§ 5.
Socialism would reduce life to one monotonous dead level! This in a world in which the majority of people live in cheap cottages, villa residences and tenement houses, read halfpenny newspapers and wear ready-made clothes!
Socialism would destroy Art, Invention and Literature. I do not know why this objection is made, unless it be that the objectors suppose that artists will not create, inventors will not think, and no one write or sing except to please a wealthy patron. Without his opulent smile, where would they be? Well, do not let us be ungrateful; the arts owe much to patronage. Go to Venice, go to Florence, and you will find a glorious harvest of pictures and architecture, sown and reaped by a mercantile plutocracy.

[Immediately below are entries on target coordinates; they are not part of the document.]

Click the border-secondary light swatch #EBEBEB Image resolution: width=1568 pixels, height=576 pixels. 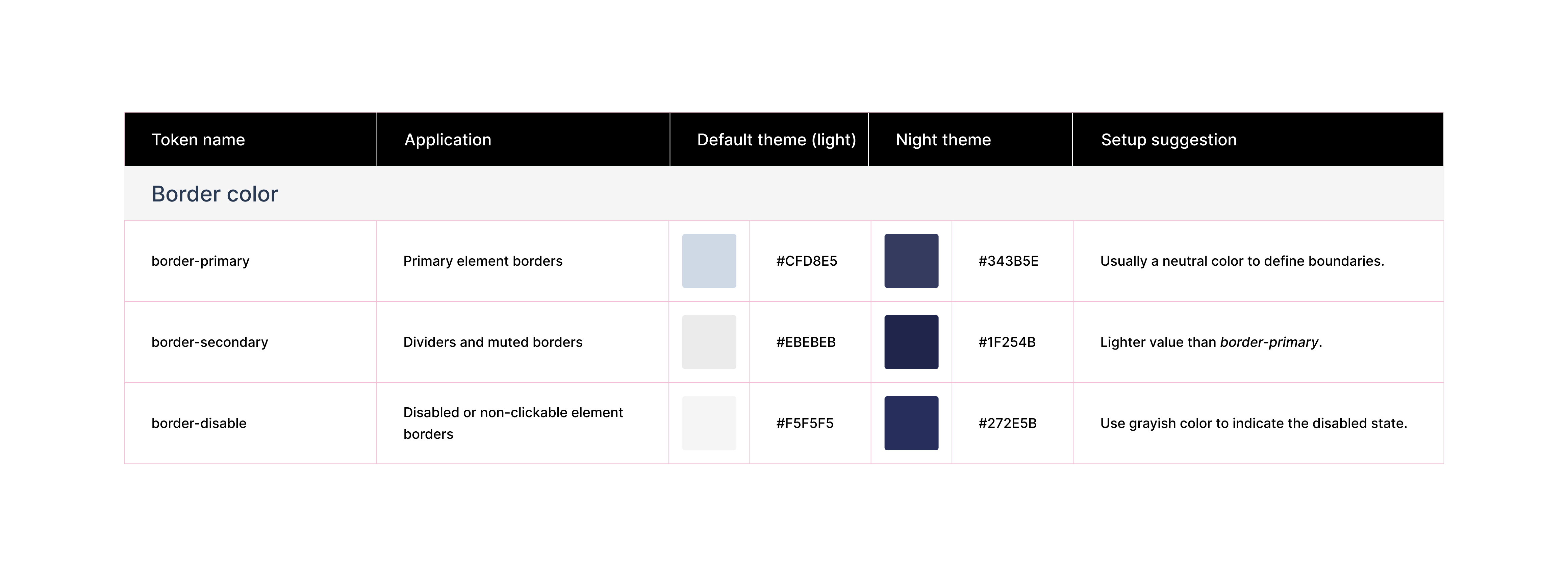709,342
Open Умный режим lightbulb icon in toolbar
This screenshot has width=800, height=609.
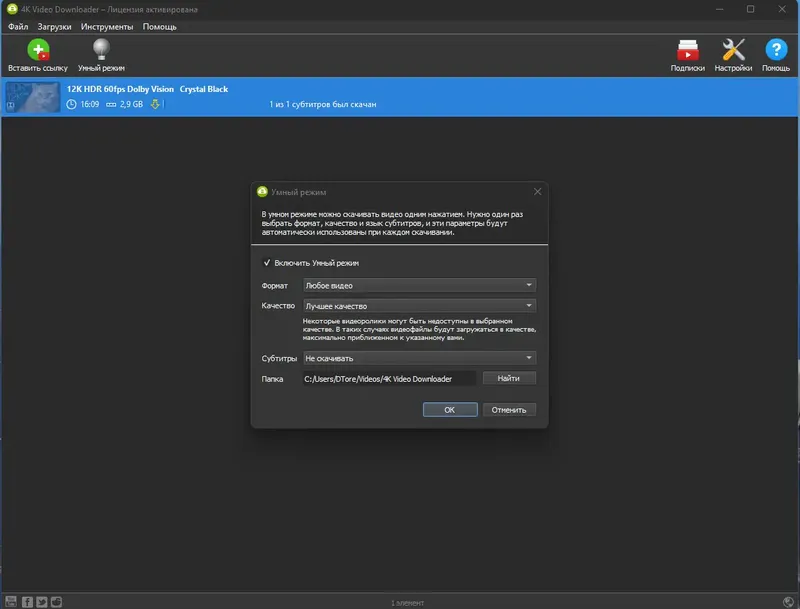101,49
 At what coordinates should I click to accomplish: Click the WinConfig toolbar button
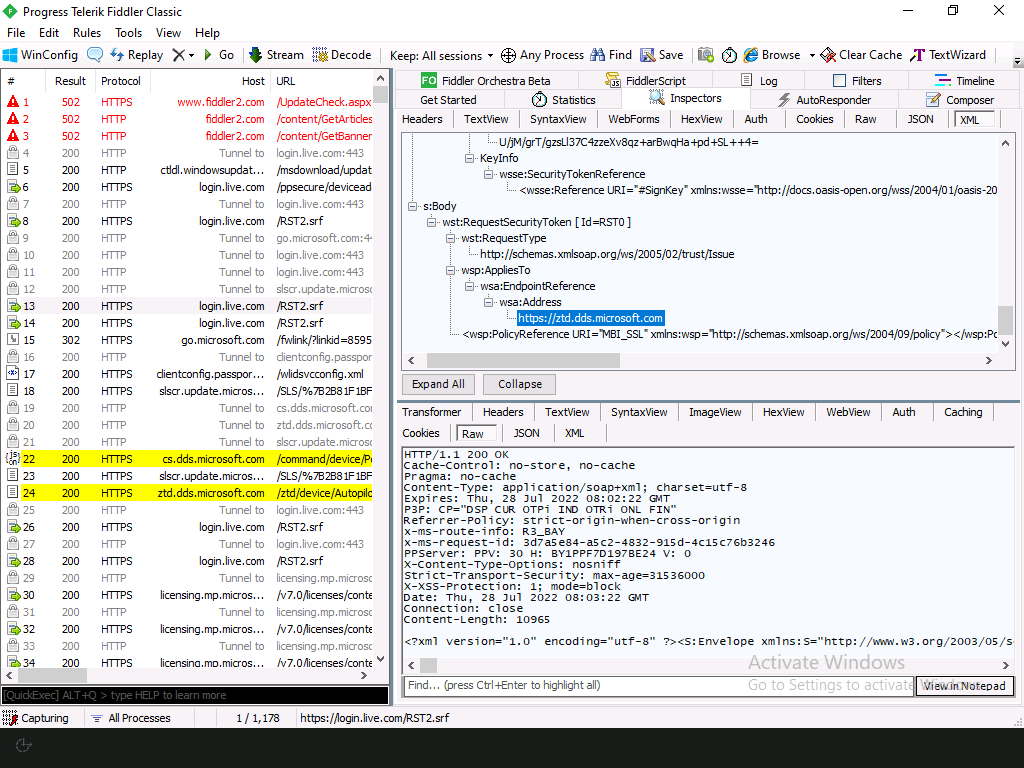pos(40,55)
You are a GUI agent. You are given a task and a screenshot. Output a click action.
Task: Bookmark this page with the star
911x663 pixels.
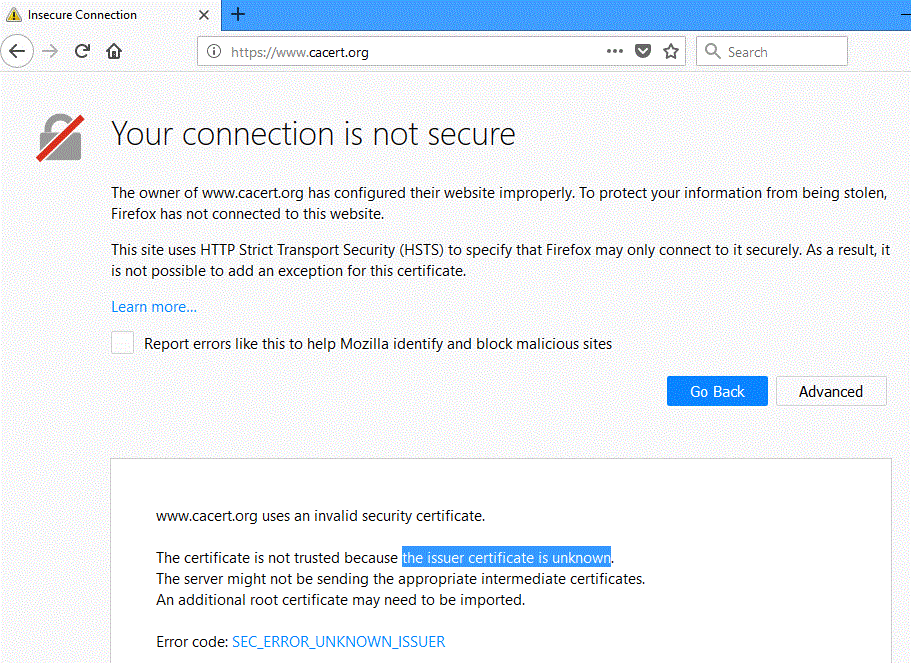pos(671,51)
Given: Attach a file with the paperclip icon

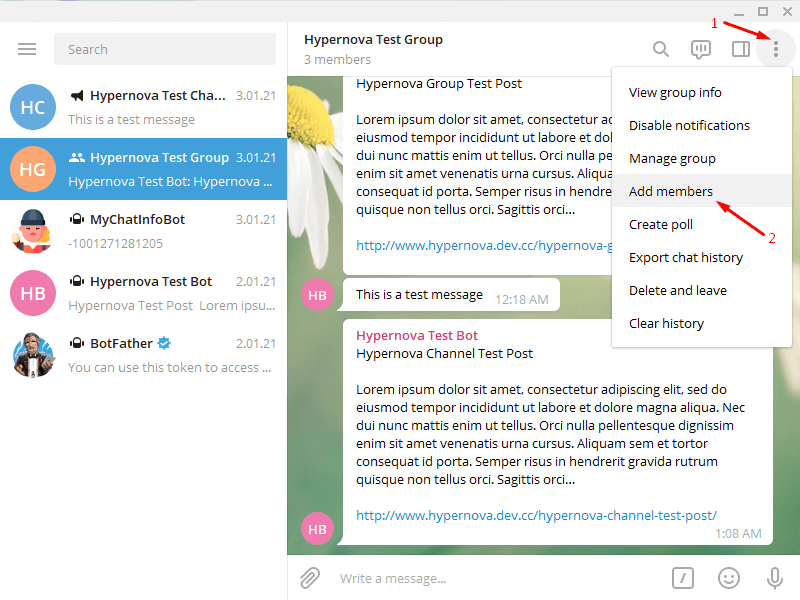Looking at the screenshot, I should coord(310,577).
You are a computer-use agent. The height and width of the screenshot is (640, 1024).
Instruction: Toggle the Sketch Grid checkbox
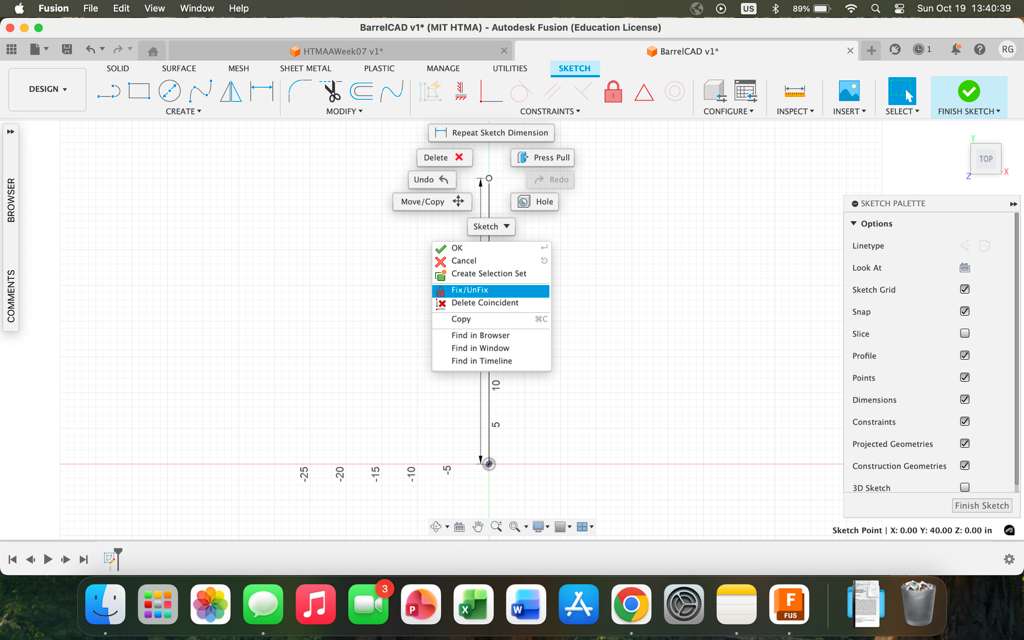[x=964, y=290]
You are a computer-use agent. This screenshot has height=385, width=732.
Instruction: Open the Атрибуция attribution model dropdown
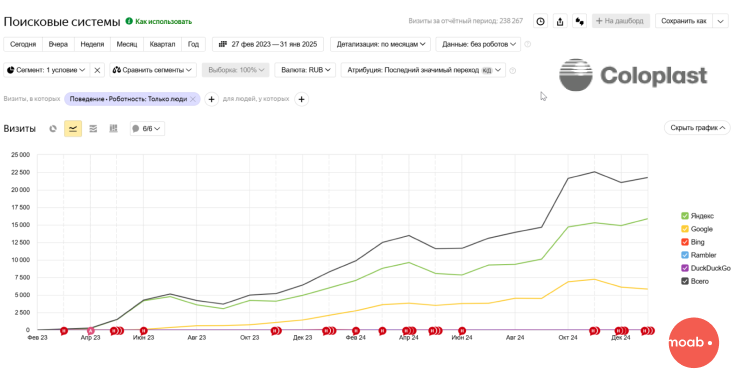pyautogui.click(x=423, y=70)
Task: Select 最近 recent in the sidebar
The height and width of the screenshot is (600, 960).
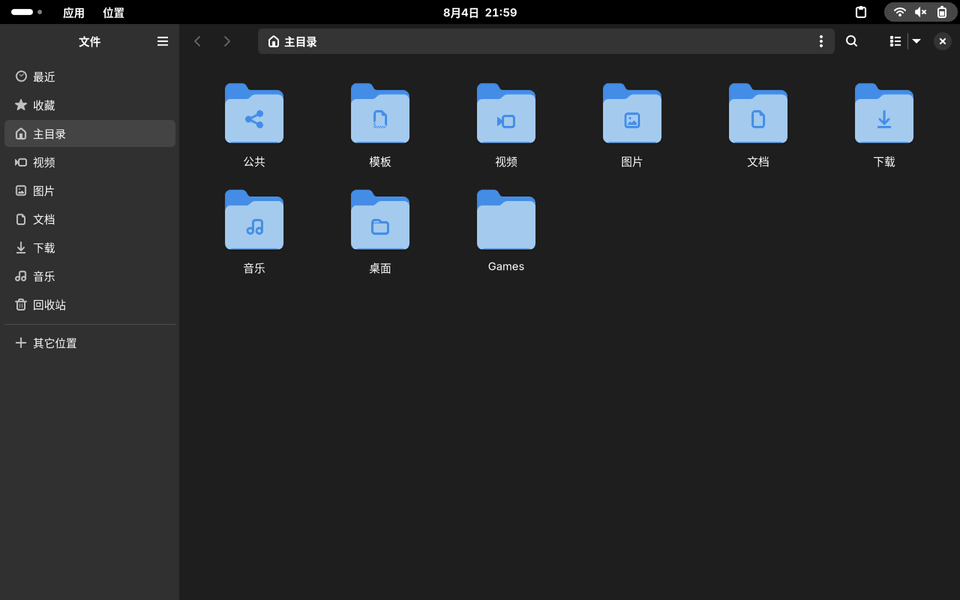Action: point(44,77)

But then in Rome, in Athens, you will find an equal accumulation made under very different conditions. Reach a certain phase of civilization, a certain leisure and wealth, and art will out, however the wealth may be distributed. In certain sumptuous directions art flourishes now, and would certainly flourish less in a Socialist State; in the gear of ostentatious luxury, in private furniture of all sorts, in palace building, in the exquisite confections of costly feminine adornment, in the luxurious binding of books, in the cooking of larks, in the distinguished portraiture of undistinguished persons, in the various refinements of prostitution, in the subtle accommodations of mystic theology, in jewellery. It is quite conceivable that in such departments Socialism will discourage and limit æsthetic and intellectual effort. But no mercantile plutocracy could ever have produced a Gothic cathedral, a folk-lore, a gracious natural type of cottage or beautiful clothing for the common people, and no mercantile plutocracy will ever tolerate a literature of power. If the coming of Socialism destroys arts, it will also create arts; the architecture of private palaces will give place to an architecture of beautiful common homes, cottages and colleges, and to a splendid development of public buildings, the Sargents of Socialism will paint famous people instead of millionaires’ wives, poetry and popular romantic literature will revive. For my own part I have no doubt where the balance of advantage lies.
It seems reasonable to look to the literary and artistic people themselves for a little guidance in this matter. Well, we had in the nineteenth century an absolute revolt of artists against Individualism. The proportion of open and declared Socialists among the great writers, artists, playwrights, critics, of the Victorian period was out of all proportion to the number of Socialists in the general population. Wilde in his Soul of Man under Socialism, Ruskin in many volumes of imperishable prose, Morris in all his later life, have witnessed to the unending protest of the artistic spirit against the rule of gain. Some of these writers are not, perhaps, to be regarded as orthodox Socialists in the modern sense, but their disgust with and contempt for Individualist competition is entirely in the vein of our teaching.
Even this Individualistic country of ours, after the shameful shock of the Great Exhibition of 1851, decided that it could no longer leave art to private enterprise, and organized that systematic government Art Teaching that has, in spite of its many defects, revolutionized the æsthetic quality of this country. And so far as research and invention go, one may very reasonably appeal to such an authority on the other side, as the late Mr. Beit, of Wernher Beit & Co. The outcome of his experience as an individualist financier was to convince him that the only way to raise the standard of technical science in England, and therewith of economic enterprise, was by the endowment of public teaching, and the huge “London Charlottenburg” rises—out of his conviction. Even Messrs. Rockefeller and Carnegie admit the failure of Individualism in this matter by pouring money into public universities and public libraries. All these heads of the commercial process confess by such acts just exactly what this objection of the inexperienced denies, that is to say the power of the State to develop art, invention and knowledge; the necessity that this duty should be done if not by, then at any rate through, the State.
Socialism may very seriously change the direction of intellectual and æsthetic endeavour; that one admits. But there is no reason whatever for supposing it will not, and there are countless reasons for supposing that it will, enormously increase the opportunities and encouragements for æsthetic and intellectual endeavour.